Wer in einem Land wohnt, dessen Bürger verpflichtet sind, als Geschworene oder Schöffen zu amtieren, mag sich fragen: Darf ein Christ Geschworener oder Schöffe sein? Aber selbst für den, der in einem Land wohnt, wo es keine solchen Geschworenen oder Schöffen gibt, kann es nützlich sein, sich mit dieser Frage zu beschäftigen, denn einige der biblischen Grundsätze, um die es dabei geht, können auch Anwendung finden, wenn man gebeten wird, einen Streit am Arbeitsplatz zu „entscheiden“ oder Händel zwischen Nachbarn zu „schlichten“.
Wozu sind Christen verpflichtet?
Das Amt eines Geschworenen oder Schöffen wird oft als eine Pflicht bezeichnet, deren Erfüllung jedem Bürger zugemutet werden kann. Unter anderem wird wie folgt argumentiert: Da alle Bürger von den Gerichten einen Nutzen haben, sollten sie bereit sein, als Geschworene oder Schöffen zu amtieren, ähnlich wie alle Bürger von den Diensten, die ihnen die übrigen staatlichen Einrichtungen leisten, profitieren und sie deshalb dafür Steuern zahlen sollten.
Diese Auffassung ist für jeden Christen von Interesse, wenn man bedenkt, was der Apostel Paulus über die „obrigkeitlichen Gewalten“ schrieb. Paulus gab den Rat: „Jeder leiste den Trägern der staatlichen Gewalt den schuldigen Gehorsam ... Sie [die staatliche Gewalt] steht im Dienst Gottes und verlangt, daß du das Gute tust. ... Gebt allen, was ihr schuldig seid, sei es Steuer, Zoll, Furcht oder Ehre“ (Röm. 13:1-7, Einheitsübersetzung).
Natürlich erwähnte Paulus das Amtieren als Geschworener oder Schöffe nicht, denn unter der römischen Herrschaft waren Schwurgerichte, wie sie heute in den Ländern mit angelsächsischem Recht existieren, unbekannt. Von einigen wird jedoch die Auffassung vertreten, daß der Staat unsere Zeit „besteuert“, wenn er verlangt, daß jeder qualifizierte Bürger für kurze Zeit als Geschworener amtiert. Es ist bemerkenswert, daß das Amt des Geschworenen fast überall nicht mit irgendwelchen politischen Tätigkeiten verbunden ist, was ein Christ wegen seiner neutralen Stellung ablehnen müßte (Joh. 15:19; Jes. 2:1-4; Apg. 5:29). Einige Christen sind deshalb zu dem Schluß gekommen, daß sie das Amt eines Geschworenen oder Schöffen annehmen dürfen.

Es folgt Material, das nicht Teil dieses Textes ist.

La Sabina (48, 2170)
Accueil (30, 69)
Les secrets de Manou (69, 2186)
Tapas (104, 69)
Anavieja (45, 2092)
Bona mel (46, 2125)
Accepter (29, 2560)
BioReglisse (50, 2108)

Andere Christen dagegen haben anders entschieden. Im Jahre 1966 gab das Oberste Berufungsgericht von West Virginia einem Christen recht, der es ablehnte, als Geschworener zu amtieren. In der Urteilsbegründung hieß es:
„Er erklärte, als Geschworener amtieren zu müssen würde seine Gewissensfreiheit verletzen und er besitze aufgrund seines religiösen Glaubens die Autorität, innerhalb seiner Gemeinde zu richten oder zu entscheiden, aber er sei nicht befugt, das außerhalb seiner Gemeinde zu tun, und er zitierte Texte aus der Bibel, um seinen Standpunkt zu untermauern“ (West Virginia gegen Everly).
Was für Bibeltexte er wohl zitiert haben mag? Der eine oder andere hat die Worte Jesu, die in Matthäus 7:1, 2 zu finden sind, angeführt: „Hört auf zu richten, damit ihr nicht gerichtet werdet; denn mit dem Gericht, mit dem ihr richtet, werdet ihr gerichtet werden.“ Aus dem Kontext ist jedoch zu erkennen, daß Jesus von einem persönlichen oder privaten Richten sprach, wie dem Kritisieren von Gewohnheiten oder der Vorliebe, die ein Mensch hat (Röm. 14:1-4, 10). Ein Prediger kann aber auch ohne weiteres Lukas 12:13, 14 und 1. Korinther 5:12 bis 6:8 anführen.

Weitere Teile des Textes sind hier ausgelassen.